The analysts are also examining data from the Department of Finance’s “nowcasting” models, which expand the traditional frame of economic analysis, where the data tends to lag behind, to include other metrics such as road traffic, payment data, restaurant bookings and mobility data. They also work to examine links between specific coronavirus restrictions and specific economic impacts, including analysing labour market data and figures on exchequer spending and the cost of interventions to support people.
They also analyse measures of how tight Ireland’s lockdown is compared to other countries, and how social and personal mobilities and freedoms have been curtailed, a source said.
Concern
This exercise, sources say, is not just intelligence-gathering for its own sake; it is with a purpose. It is driven by concern at high levels of Government that it was left with no counter-argument to the extensive public health data analysis deployed by the National Public Health Emergency Team to support its arguments for lockdown in October.

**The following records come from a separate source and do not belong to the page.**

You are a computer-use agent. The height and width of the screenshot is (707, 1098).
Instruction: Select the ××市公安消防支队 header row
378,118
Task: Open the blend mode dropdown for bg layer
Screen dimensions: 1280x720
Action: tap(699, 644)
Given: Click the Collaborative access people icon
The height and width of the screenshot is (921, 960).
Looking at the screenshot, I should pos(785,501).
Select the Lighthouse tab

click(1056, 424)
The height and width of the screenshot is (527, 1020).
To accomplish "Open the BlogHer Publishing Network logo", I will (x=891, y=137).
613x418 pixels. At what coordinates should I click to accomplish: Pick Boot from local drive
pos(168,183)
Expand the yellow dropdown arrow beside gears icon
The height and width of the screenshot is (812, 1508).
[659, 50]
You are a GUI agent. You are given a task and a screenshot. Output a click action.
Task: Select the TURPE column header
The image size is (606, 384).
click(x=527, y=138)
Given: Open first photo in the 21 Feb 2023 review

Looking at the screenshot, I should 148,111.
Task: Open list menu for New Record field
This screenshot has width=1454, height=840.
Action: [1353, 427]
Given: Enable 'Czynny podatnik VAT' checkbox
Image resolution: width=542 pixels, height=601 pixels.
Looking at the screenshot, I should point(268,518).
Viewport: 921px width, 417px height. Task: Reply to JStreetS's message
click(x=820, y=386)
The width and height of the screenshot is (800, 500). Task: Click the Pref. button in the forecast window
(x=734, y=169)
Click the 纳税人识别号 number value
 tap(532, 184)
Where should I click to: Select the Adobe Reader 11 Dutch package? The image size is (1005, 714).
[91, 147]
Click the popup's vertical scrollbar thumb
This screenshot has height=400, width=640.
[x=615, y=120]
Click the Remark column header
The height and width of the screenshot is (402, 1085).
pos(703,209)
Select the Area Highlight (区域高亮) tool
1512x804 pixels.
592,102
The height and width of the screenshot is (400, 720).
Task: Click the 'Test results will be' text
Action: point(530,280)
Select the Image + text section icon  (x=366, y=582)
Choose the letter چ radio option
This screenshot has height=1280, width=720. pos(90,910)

The results of the exercises have not been published, although sources believe they will be eventually. Notwithstanding that, Government sources believe the modelling supports key parts of their arguments around the latest chapter in Ireland’s coronavirus response – that recent improvements were largely down to household visit restrictions, and that overall, Level 5 has not been worth the cost.
“Given the stringencies of lockdown, you would expect our health outcomes to be better than they have been, and that’s problematic for the public health response,” one source said. “Stringency [of lockdown] has led to an enormous jobs hit without the compensating public health outcomes.”